Badgley v. Decker

44 Barb. 577 | N.Y. Sup. Ct. | 1865

Mason, J.

There was evidence in this case sufficient to go to the jury upon the question of the relation of master and servant, existing between the plaintiff and her daughter. The slightest degree of service has been holden sufficient to maintain the action, and to allow a recovery for the heaviest damages. (Reeve’s Dom. Rel. 292. Knight v. Wilcox, 15 Bart. 279.) The daughter lived with her mother, and was in the habit of assisting to some extent in doing the work in the family. It is not disputed but that she' performed various acts of service for her mother, the plaintiff, and quite sufficient to meet the requirements of the rule in this action.

The rule is still adhered to, with us, that loss of service is the legal gravamen of the action, (Bartley v. Rightmyer, *5894 Comst. 38,) but to accommodate the action to cases where the daughter rendered no service, a presumed or a fictitious service is resorted to as the gravamen. (3 Burr. 1893. 2 D. & E. 166, 168. 7 Carr. & Payne, 528. 9 John. 389. 2 Wend. 459. 21 id. 79, 82.)

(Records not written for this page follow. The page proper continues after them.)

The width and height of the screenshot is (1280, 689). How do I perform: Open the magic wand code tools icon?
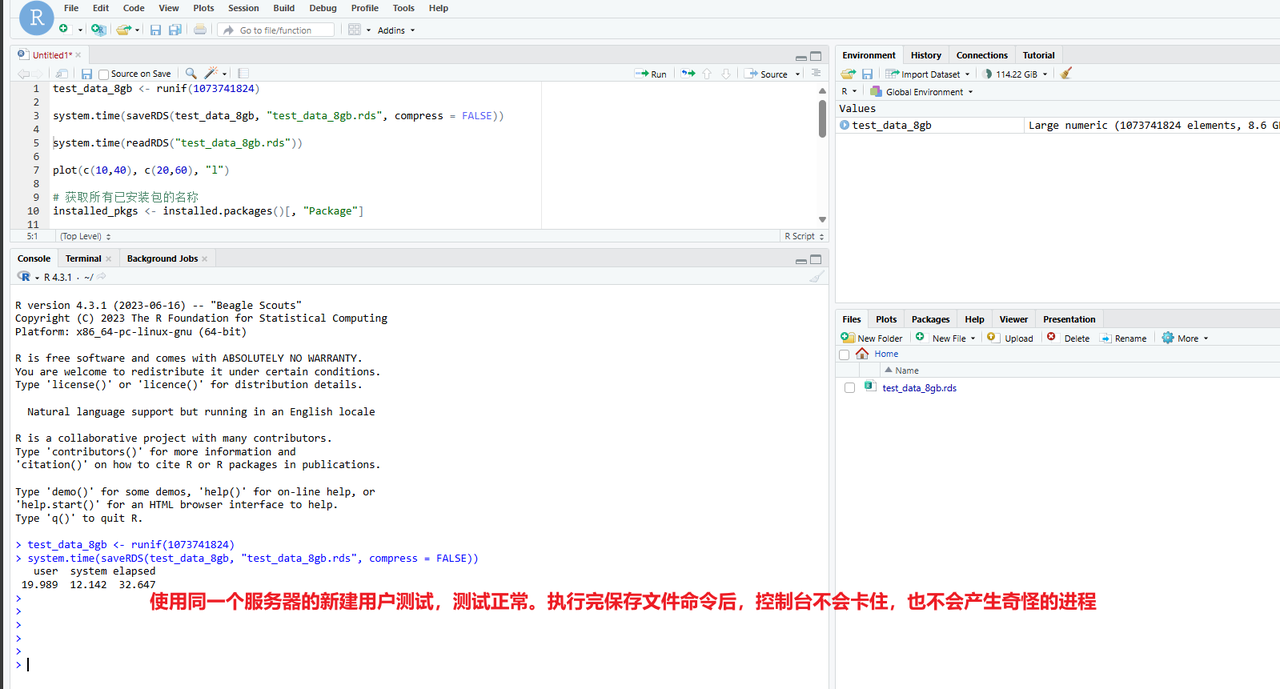click(211, 73)
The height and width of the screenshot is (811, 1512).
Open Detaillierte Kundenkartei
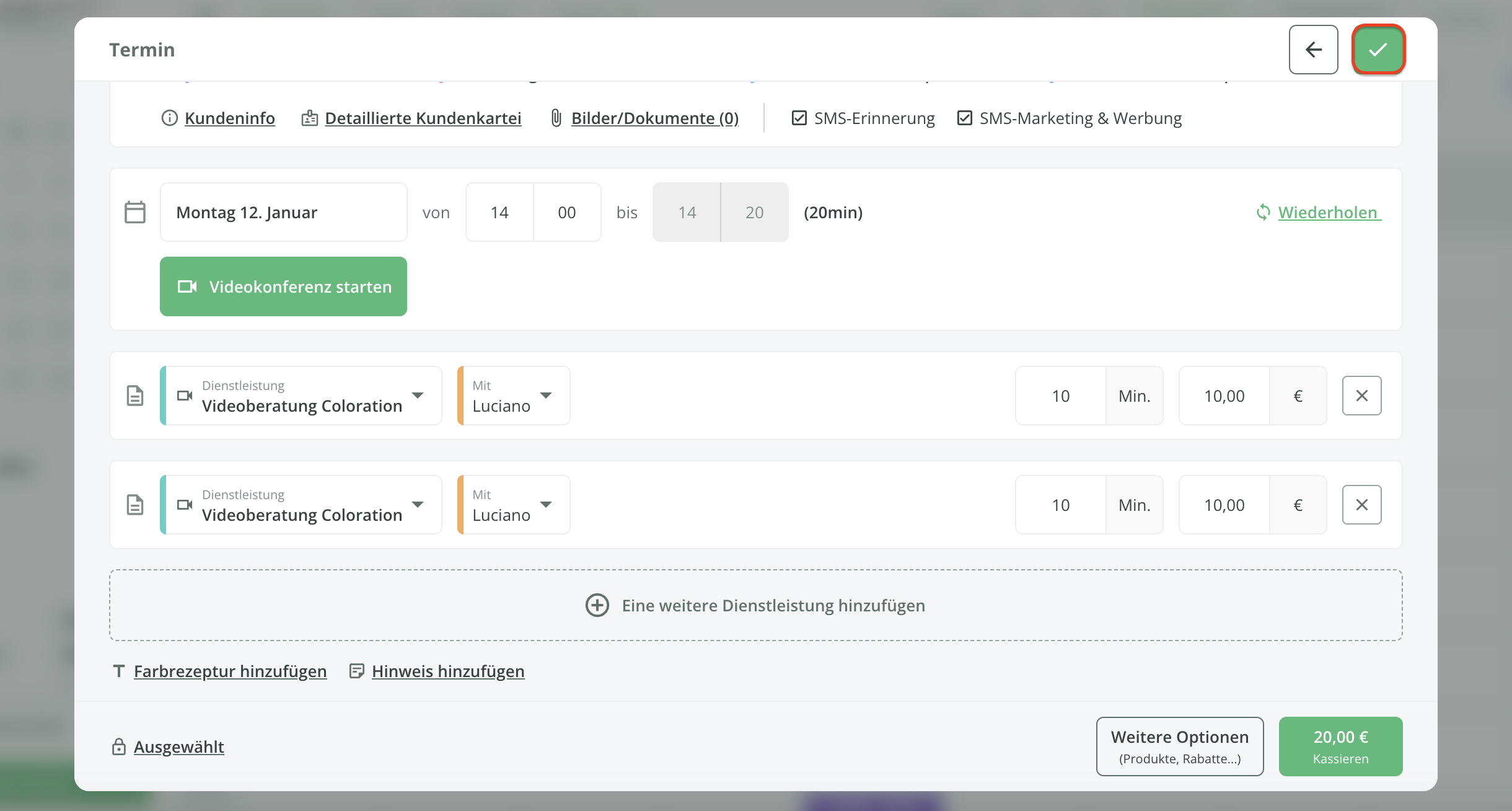tap(423, 118)
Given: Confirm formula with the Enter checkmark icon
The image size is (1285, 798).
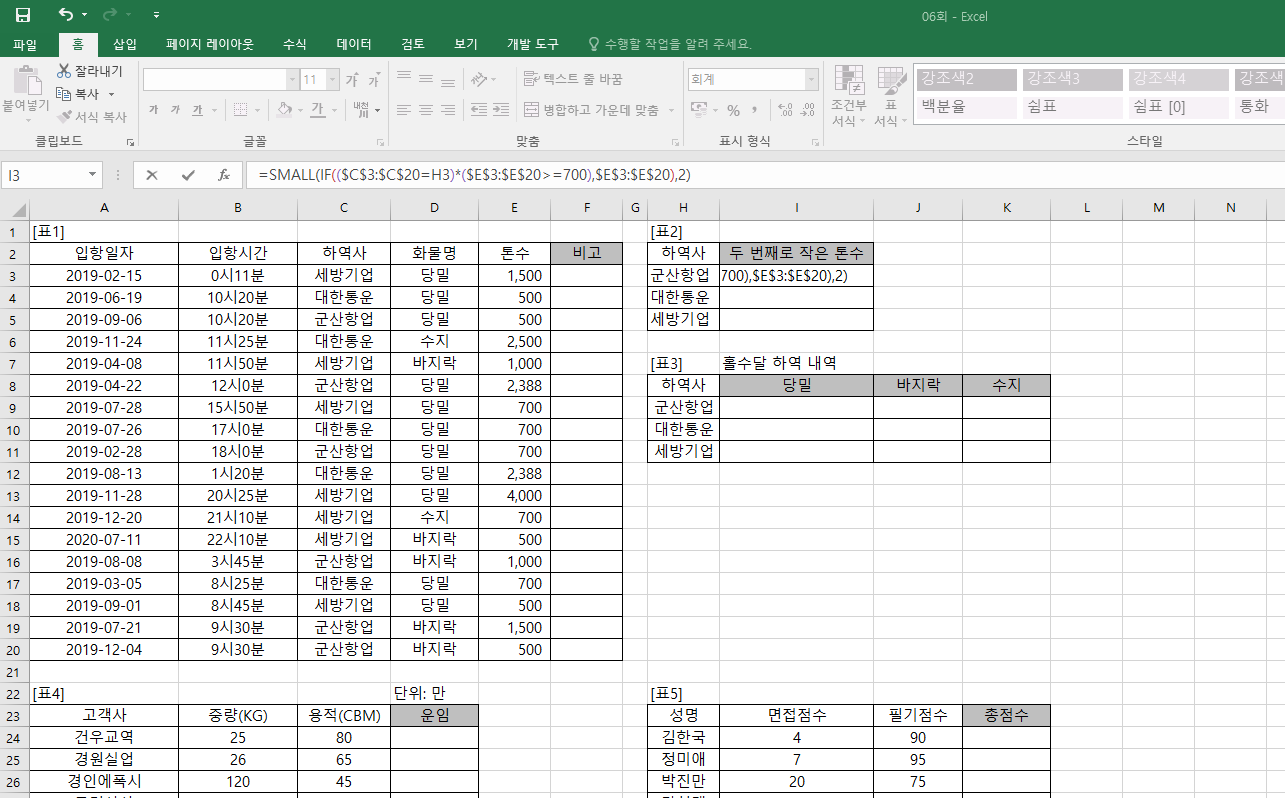Looking at the screenshot, I should click(x=188, y=175).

All the modern cases hold that the legal gravamen of the action is not the real gravamen, as is apparent when we come to consider the rule of damages recognized in the action; and judges have not unfrequently spoken of the action as resting upon a fiction. In Clark v. Fitch, (2 Wend. 459,) there was no proof of actual loss, and Martin v. Payne, (9 John. 387,) was decided upon the ground that none was necessary; and in Hewit v. Prime, (21 Wend. 79,) it was held that an action may be sustained by a father for the seduction of his daughter, without proving any actual loss of services. It is enough that the daughter be a minor residing with her father, and that he has a right to claim her services. The court of appeals, in the case of Bartley v. Bichtmyer, (4 Comst. 38,) still adhere to the doctrine that the legal gravamen of the action is the loss of services, and that to sustain the action there must be some loss of service. There is no necessity, where the daughter is of full age, to show a contract of service, when she is living with her parents. The presumption is she is a servant if she lives with father or mother. (Reeve’s Dom. Bel.) The real gravamen of the action is not the loss of service. That is a very small item in the measure of damages. The loss of service in many cases could not be considered any thing, in reality, and often when the least service is performed the highest damages are given. The real gravamen of the action is the mortification and disgrace of the family, and the wounded feelings of the plaintiff.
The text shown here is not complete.